Todo lo que damos a Dios es ampliamente recompensado. Este es el mensaje básico de las lecturas de la misa de hoy. La primera lectura habla de una mujer importante de un lugar llamado Sunem que “presionó” al profeta Elías para que se quedara con ella y su marido. Y resultó que “desde entonces, se detenía allí a comer cada vez que pasaba”. La buena mujer, percibiendo la santidad del profeta, persuadió entonces a su marido para que hiciera un pequeño refugio para Elías con “una cama, una mesa, una silla y una lámpara, para que cuando venga pueda retirarse”. Pero esta generosa pareja no tenía hijos. Así que Elías la llamó y le dijo que concebiría un hijo y, efectivamente, lo hizo al año siguiente. No sólo eso, sino que años más tarde, cuando el hijo, ya mayor, tuvo una hemorragia y murió, Elías lo resucitó de entre los muertos.

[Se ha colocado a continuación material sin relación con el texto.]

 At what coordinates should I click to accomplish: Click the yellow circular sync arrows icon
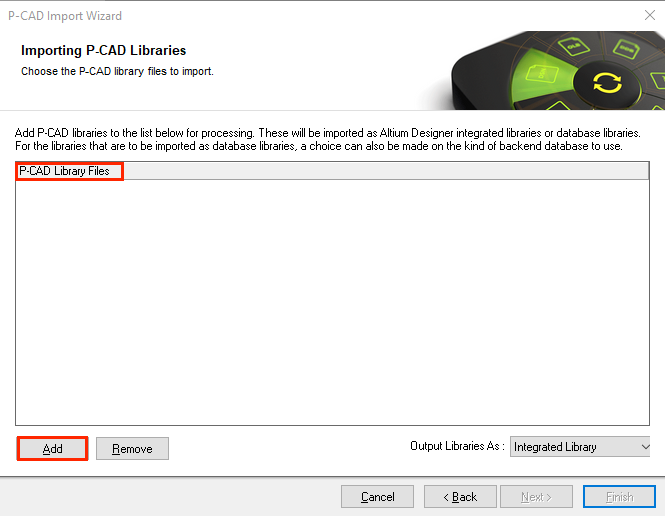point(607,82)
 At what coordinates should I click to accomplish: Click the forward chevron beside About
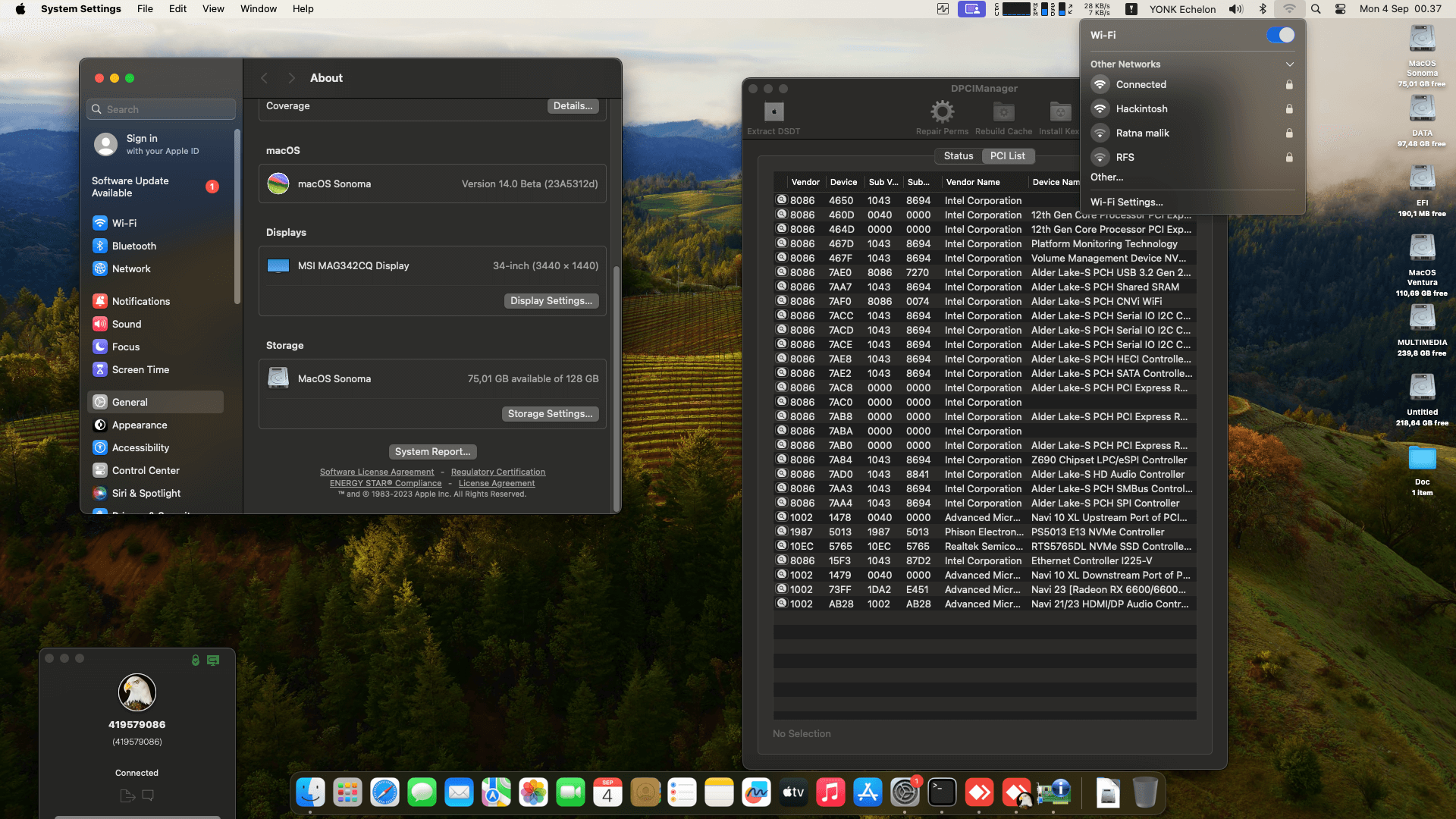click(291, 78)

¡Qué bendición es contribuir con la Iglesia y sus ministros! Aunque éstos nunca deben abusar de esta confianza y generosidad (que es, de hecho, lo que el siervo de Elías, Giezi, hará más tarde en otro episodio -con gran disgusto de Elías e incurriendo en un gran castigo por su pecado-), Dios bendice ricamente la generosidad de quienes dan de sus propios bienes para sostener la misión de la Iglesia.

Cómo se alegró Jesús de aquella mujer que derramó un costoso ungüento sobre su cabeza (ver Mt 26, 13). También vemos a varias mujeres que apoyaban a Jesús y a los discípulos “les servían con sus bienes” (Lc 8, 3).

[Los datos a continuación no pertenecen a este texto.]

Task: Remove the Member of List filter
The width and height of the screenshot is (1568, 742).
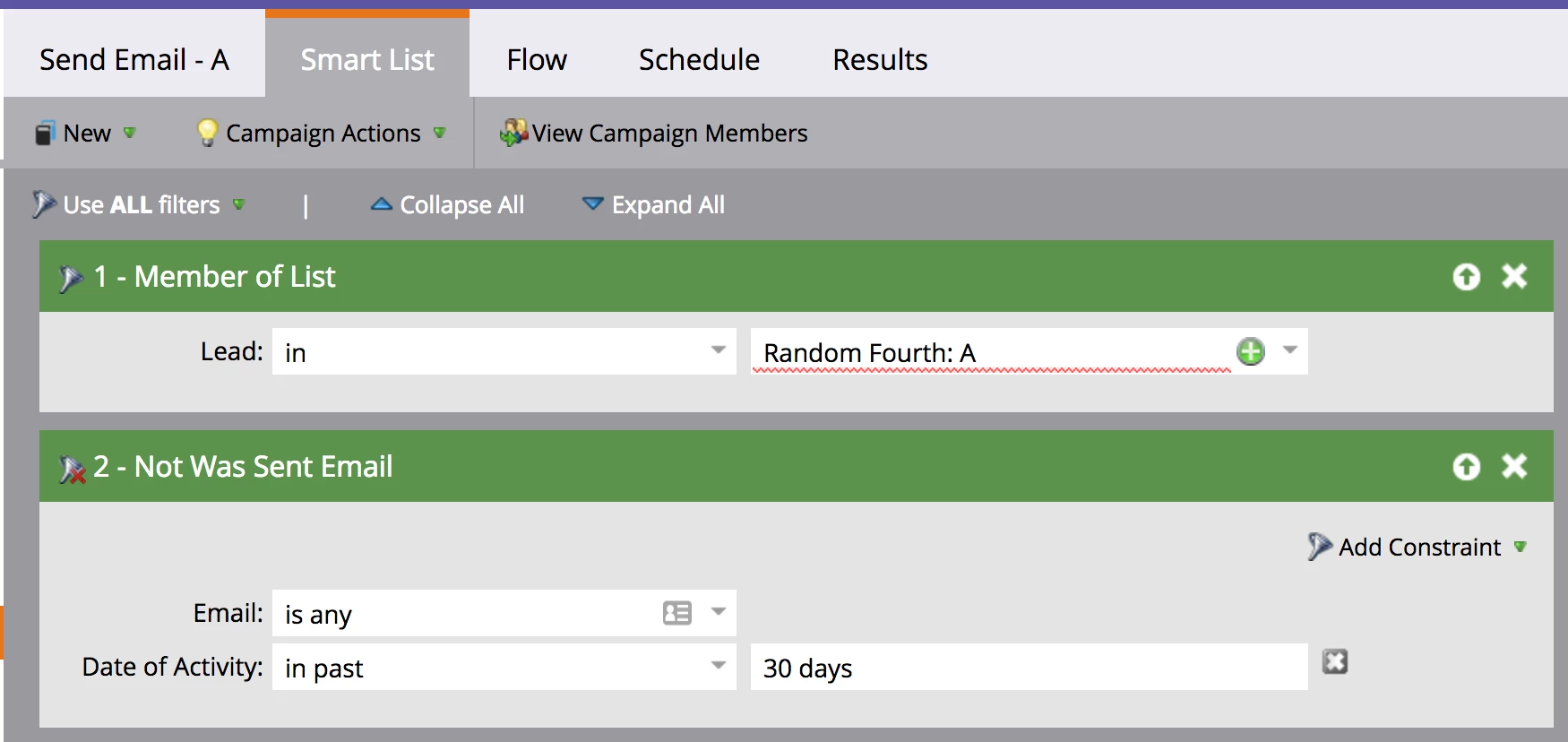Action: pyautogui.click(x=1514, y=276)
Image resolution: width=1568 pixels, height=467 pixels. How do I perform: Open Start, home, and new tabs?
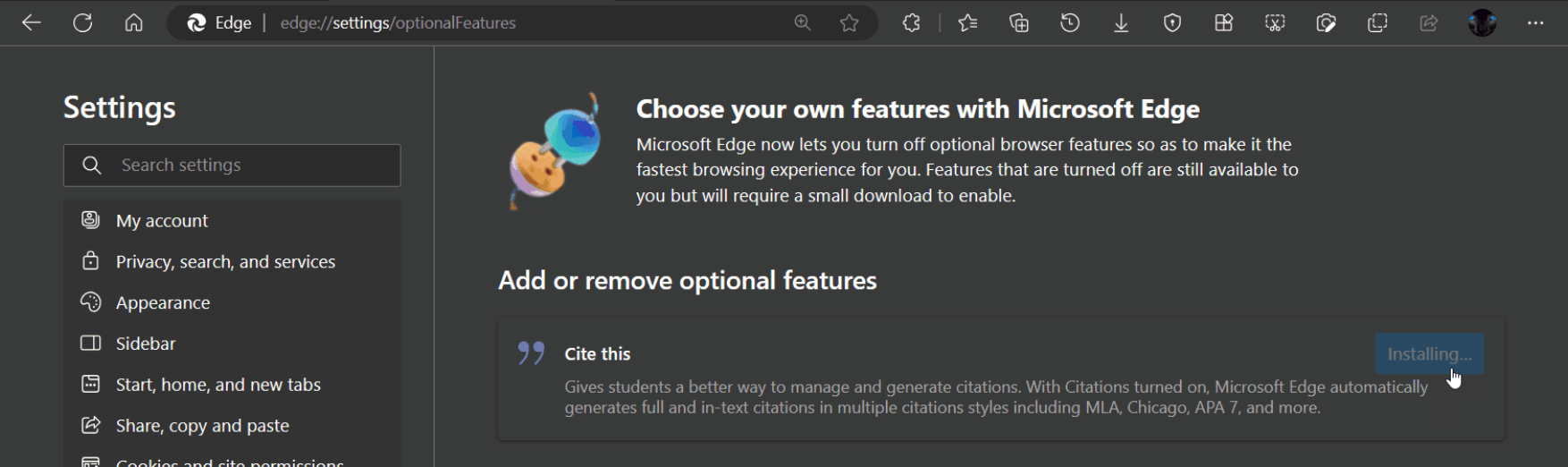218,385
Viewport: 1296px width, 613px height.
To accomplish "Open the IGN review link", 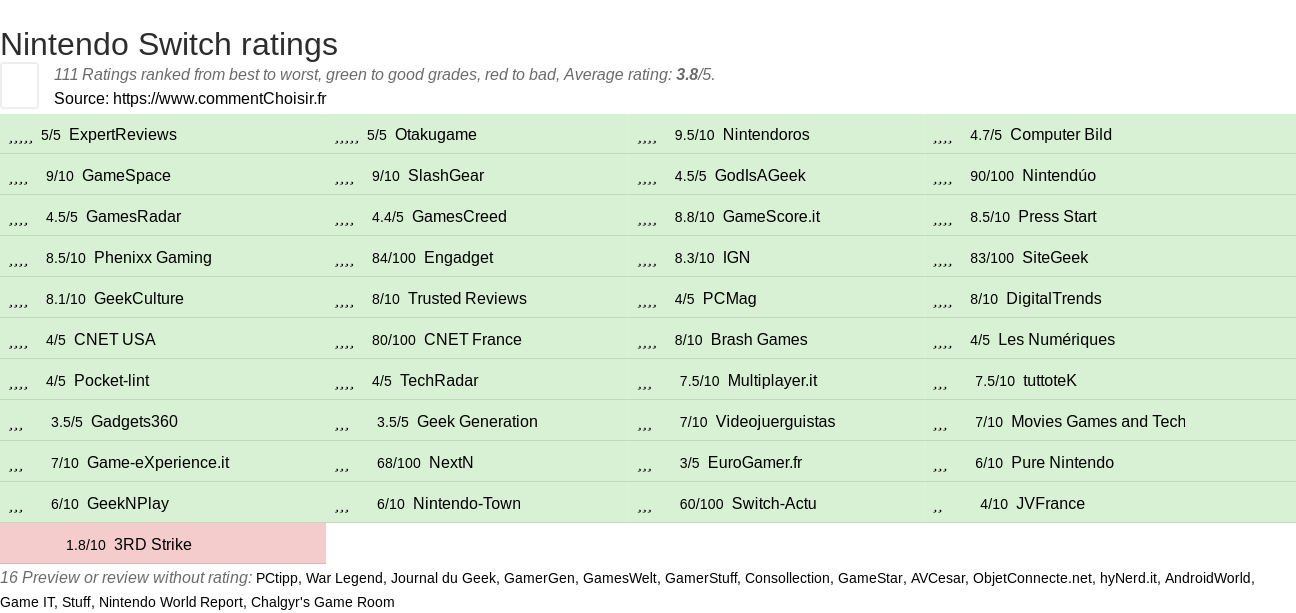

Y en el evangelio de hoy Jesús no sólo alaba, sino que exige esta generosidad. No sólo hay que darle lo mejor, sino anteponerlo a todo vínculo familiar o personal. “El que ama a su padre o a su madre más que a mí, no es digno de mí; y el que ama a su hijo o a su hija más que a mí, no es digno de mí”. No se trata de una exigencia irrazonable. Como Dios, Jesús tiene derecho a todo lo que tenemos y somos: Él nos lo dio en primer lugar. Pero lo pide por nosotros, no por Él. Sólo si se lo damos todo a Dios seremos felices.

Es insensato preferir la criatura al Creador. Por eso, el discipulado puede implicar pérdida, tomar nuestra cruz para seguir a Jesús, perder nuestra vida para ganarla. Pero todo lo que demos será recompensado al ciento por uno (ver Mc 10, 30). La mujer de Sunem recibió el don de la vida, un hijo, por cuidar de un profeta. Dios promete la vida eterna a los que le dan. Cada pequeño don es tenido en cuenta y recompensado. Como nos dice Jesús: “El que dé a beber, aunque no sea más que un vaso de agua fresca, a uno de estos pequeños, solo porque es mi discípulo, en verdad os digo que no perderá su recompensa”. Dar a los ministros de Dios y a los pobres de Dios nos hará ganar “tesoros en el cielo” (Mt 6, 20).